My recommendation would be for the 128 gig Curcial M4 (for OS/Programs) and a smaller one as a "working" drive, say a samsung 64 gig sata II 470 ($227 + $114) vs $278 for Intel 510. NOTE: you can catch the 128 Gig M4 on sale for Under $200, last one I bought was arounfd $175.

(1) The M4 and Intel 510 use the same controller, diff firmware. Both have simular 1/2 egg ratings. NOTE: This the first Intel drive that does NOT use an Intel controller. The M4 (with firmware 9) is quite good.
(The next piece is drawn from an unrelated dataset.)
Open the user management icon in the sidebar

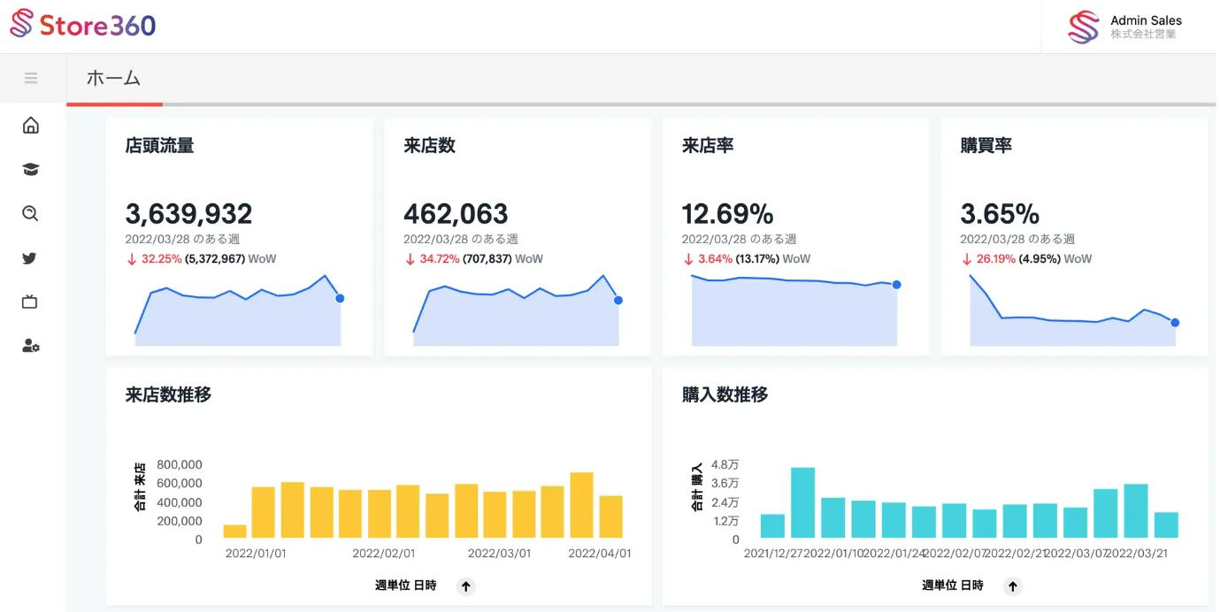30,346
For both drives need to factor out Max problems.

(2) While the Samsung 800 series should be a great drive, I'd like to see 6 monthes of user evaluations before buying (Pricing vs user problems vs performance.

(3) Reliability - Long term performance is differnent from Initial user "compatability" problems. While Intel was KING-of-the-Road with Sata II drives (Note Exception Intel 320 bug with their newest Sata II drive which has yet to be fixed to my knowledge) in terms of Reliability, the SATA III is still more open ended.
I have 8 SSDs 4 older ones ranging from Intel G1 and G2 -> Gskill Pheonix Pro. HAVE had NO problems with any of them. NO problems with M4 ( 2 of them). also have 2 Agillity III drive - only problem Agility III was incompatable with SB notebook, but worked fine as a data drive in I5-2500k Notebook.
Still Do Not recommend SF2281 based SATA III SSDs (Plug& PRAY)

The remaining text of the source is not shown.